The fate of the three largest Israeli gas development projects – Tamar, Leviathan and Karish – will affect the regional market greatly. A regional geopolitical reshuffle could hold up normalization progress, risk upstream investments and spoil export goals at a time when exploration and discovery of low-cost resources have increased.
Leviathan represents 44% of Israel’s current gas production, followed by Tamar and Karish with 38% and 18%, respectively. Tamar supplies more than 70% of Israel's domestic gas demand and is the primary source of gas-fired electricity generation. It is estimated that 5% to 8% of Tamar's production is exported.
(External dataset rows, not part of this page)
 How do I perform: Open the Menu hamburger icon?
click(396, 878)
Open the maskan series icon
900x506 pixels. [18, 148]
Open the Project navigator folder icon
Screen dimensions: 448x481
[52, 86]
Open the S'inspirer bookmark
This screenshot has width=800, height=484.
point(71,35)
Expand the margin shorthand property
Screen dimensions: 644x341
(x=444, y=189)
Egypt imports about 7 billion cubic feet per year of natural gas from the Tamar and Leviathan developments, helping meet domestic demand and power liquefaction plants. Rystad Energy accounts that Egypt exported 3.7 million tonnes of LNG between October 2022 and January 2023, with the highest amount being just less than 1 million tonnes in December 2022. This peak production is roughly equal to Tamar's 33-day production shutdown at current rates.
Israeli gas currently meets less than 10% of Egypt's gas consumption and, in the first three quarters of this year, exports of LNG fell by about 50% compared to last year. This decline resulted from an increase in domestic gas usage during the summer season. Given these evolving dynamics, questions arise about the sustainability of gas exports to Egypt as winter approaches.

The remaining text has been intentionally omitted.